India pushed for a rules-based international order during the latest ASEAN Regional Forum (ARF) in mid-2026, urging member states to prioritize diplomatic dialogue over unilateral aggression. By advocating for maritime security and adherence to the United Nations Convention on the Law of the Sea (UNCLOS), New Delhi aims to stabilize Indo-Pacific trade corridors and counter assertive territorial claims.
The ASEAN Regional Forum serves as the primary security dialogue platform in the Indo-Pacific, bringing together major powers including the United States, China, and India. While the forum is traditionally characterized by consensus-building, the 2026 sessions highlighted a deepening divide between nations favoring a status-quo maritime order and those pursuing expanded territorial control. India’s intervention signals a strategic shift: moving from a passive observer to a proactive architect of regional security frameworks.
The Strategic Pivot Toward Maritime Multilateralism
India’s focus on a “rules-based order” is not merely rhetorical; it is a calculated response to the persistent volatility in the South China Sea. During the summit, Indian representatives emphasized that the stability of global supply chains—specifically the movement of goods through the Malacca Strait—depends on strict compliance with international law. For global investors, this is the most critical element of the discourse. When maritime boundaries are contested, insurance premiums for shipping rise, and the risk of localized conflict increases.

According to the Ministry of External Affairs, India views the regional security architecture as a collective responsibility. By pushing for a “free, open, and inclusive” Indo-Pacific, New Delhi is attempting to align ASEAN nations with the broader Quad framework—a grouping of the U.S., Japan, Australia, and India. This alignment is intended to provide smaller Southeast Asian nations with a diplomatic buffer against economic and military coercion.
“The challenge for India is balancing its deep economic integration with the Chinese market while simultaneously positioning itself as the security guarantor for Southeast Asian nations. It is a tightrope act that requires immense diplomatic capital,” notes Dr. Aris Setyawan, a senior fellow at the Institute for Security and International Studies.
Comparing Regional Security Priorities
The following table outlines the disparate approaches currently shaping the security landscape of the Indo-Pacific region as of June 2026.

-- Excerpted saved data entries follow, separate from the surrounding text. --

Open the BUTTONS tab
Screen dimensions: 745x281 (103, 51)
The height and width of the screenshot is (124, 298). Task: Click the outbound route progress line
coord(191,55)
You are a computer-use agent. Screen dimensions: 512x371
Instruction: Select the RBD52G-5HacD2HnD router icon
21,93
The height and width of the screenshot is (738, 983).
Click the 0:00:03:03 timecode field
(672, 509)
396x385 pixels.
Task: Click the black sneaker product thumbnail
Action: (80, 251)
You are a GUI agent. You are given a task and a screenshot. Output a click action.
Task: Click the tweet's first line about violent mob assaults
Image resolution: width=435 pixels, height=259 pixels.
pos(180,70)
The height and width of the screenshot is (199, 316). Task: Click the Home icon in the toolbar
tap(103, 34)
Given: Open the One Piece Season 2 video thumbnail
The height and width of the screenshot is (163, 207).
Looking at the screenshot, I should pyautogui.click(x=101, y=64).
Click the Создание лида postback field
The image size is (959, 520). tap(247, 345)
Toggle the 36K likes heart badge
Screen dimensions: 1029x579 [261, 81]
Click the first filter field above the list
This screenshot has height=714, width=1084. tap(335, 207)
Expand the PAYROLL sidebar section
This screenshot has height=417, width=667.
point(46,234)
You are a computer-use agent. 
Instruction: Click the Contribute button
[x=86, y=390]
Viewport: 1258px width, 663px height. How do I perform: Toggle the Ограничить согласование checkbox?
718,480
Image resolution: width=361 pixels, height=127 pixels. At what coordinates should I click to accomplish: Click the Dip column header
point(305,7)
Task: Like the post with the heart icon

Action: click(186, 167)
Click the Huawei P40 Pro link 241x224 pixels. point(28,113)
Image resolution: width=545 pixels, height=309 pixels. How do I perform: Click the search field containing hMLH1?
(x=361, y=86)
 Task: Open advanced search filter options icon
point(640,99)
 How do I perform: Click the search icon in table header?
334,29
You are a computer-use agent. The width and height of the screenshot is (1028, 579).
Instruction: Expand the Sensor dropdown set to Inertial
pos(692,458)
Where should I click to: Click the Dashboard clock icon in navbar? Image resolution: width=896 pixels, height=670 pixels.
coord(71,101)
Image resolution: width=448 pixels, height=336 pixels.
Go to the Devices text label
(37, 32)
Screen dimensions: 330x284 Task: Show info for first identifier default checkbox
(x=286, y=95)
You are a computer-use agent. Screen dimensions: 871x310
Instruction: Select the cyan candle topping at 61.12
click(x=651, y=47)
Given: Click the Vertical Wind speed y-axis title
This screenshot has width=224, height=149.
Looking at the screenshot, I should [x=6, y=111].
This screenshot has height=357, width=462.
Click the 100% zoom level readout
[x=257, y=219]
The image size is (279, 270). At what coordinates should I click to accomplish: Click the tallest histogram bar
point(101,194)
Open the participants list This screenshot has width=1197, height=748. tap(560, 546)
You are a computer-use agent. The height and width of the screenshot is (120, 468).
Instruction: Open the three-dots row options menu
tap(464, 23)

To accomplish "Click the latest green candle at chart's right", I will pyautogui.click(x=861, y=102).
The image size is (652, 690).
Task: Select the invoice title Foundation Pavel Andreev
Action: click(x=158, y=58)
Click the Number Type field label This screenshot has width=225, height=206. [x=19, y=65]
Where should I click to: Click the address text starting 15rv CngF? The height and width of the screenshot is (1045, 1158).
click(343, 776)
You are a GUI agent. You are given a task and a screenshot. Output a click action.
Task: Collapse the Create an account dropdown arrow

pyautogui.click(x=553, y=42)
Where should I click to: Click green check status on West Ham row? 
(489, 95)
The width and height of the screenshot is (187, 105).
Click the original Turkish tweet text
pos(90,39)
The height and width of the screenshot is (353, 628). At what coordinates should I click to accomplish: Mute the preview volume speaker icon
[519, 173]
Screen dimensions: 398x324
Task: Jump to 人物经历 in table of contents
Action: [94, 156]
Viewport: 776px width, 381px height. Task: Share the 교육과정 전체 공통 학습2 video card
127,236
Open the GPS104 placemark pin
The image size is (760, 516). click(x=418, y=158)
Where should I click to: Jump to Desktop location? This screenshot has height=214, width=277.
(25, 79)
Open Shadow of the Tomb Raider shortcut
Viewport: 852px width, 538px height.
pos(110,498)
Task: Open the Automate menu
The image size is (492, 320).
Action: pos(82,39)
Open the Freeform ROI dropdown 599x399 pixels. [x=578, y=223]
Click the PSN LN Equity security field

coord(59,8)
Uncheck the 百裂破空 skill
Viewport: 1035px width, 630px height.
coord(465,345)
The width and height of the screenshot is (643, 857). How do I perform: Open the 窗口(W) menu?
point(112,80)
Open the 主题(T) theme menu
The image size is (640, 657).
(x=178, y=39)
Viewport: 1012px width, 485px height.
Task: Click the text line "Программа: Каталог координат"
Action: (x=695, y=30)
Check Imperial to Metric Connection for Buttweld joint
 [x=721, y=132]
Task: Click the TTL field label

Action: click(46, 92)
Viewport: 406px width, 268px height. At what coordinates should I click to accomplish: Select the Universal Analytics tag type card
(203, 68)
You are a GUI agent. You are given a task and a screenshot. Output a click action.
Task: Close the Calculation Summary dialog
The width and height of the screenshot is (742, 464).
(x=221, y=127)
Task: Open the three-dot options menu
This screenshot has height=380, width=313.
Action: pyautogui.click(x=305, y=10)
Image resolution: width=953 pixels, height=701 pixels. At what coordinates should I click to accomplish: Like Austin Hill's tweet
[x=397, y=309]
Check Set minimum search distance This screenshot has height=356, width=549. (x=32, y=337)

| Actor | Primary Policy Focus | Security Mechanism |
|---|---|---|
| India | Rules-based, multilateral engagement | UNCLOS / Quad |
| China | Bilateral negotiation / Historical claims | Regional Comprehensive Economic Partnership |
| United States | Forward presence / Alliance strengthening | AUKUS / Bilateral Defense Pacts |
| ASEAN Bloc | Centrality / Non-interference | ASEAN Outlook on the Indo-Pacific |
Bridging the Gap Between Diplomacy and Market Stability
Why does a regional forum in Asia matter to a portfolio manager in London or a logistics coordinator in Rotterdam? The answer lies in the “chokepoint economy.” A significant portion of global trade, including energy shipments from the Middle East to East Asia, passes through the waters currently under diplomatic dispute.
When India advocates for a rules-based order, it is effectively advocating for the predictability of these trade routes. Any disruption to the “freedom of navigation” in these corridors would result in immediate inflationary pressure globally. By formalizing these discussions at the ARF, India is attempting to institutionalize dispute resolution, effectively lowering the “risk premium” for international shipping companies operating in the region. You can track these shifting maritime policies through the United Nations Office of Legal Affairs for updates on maritime legal interpretations.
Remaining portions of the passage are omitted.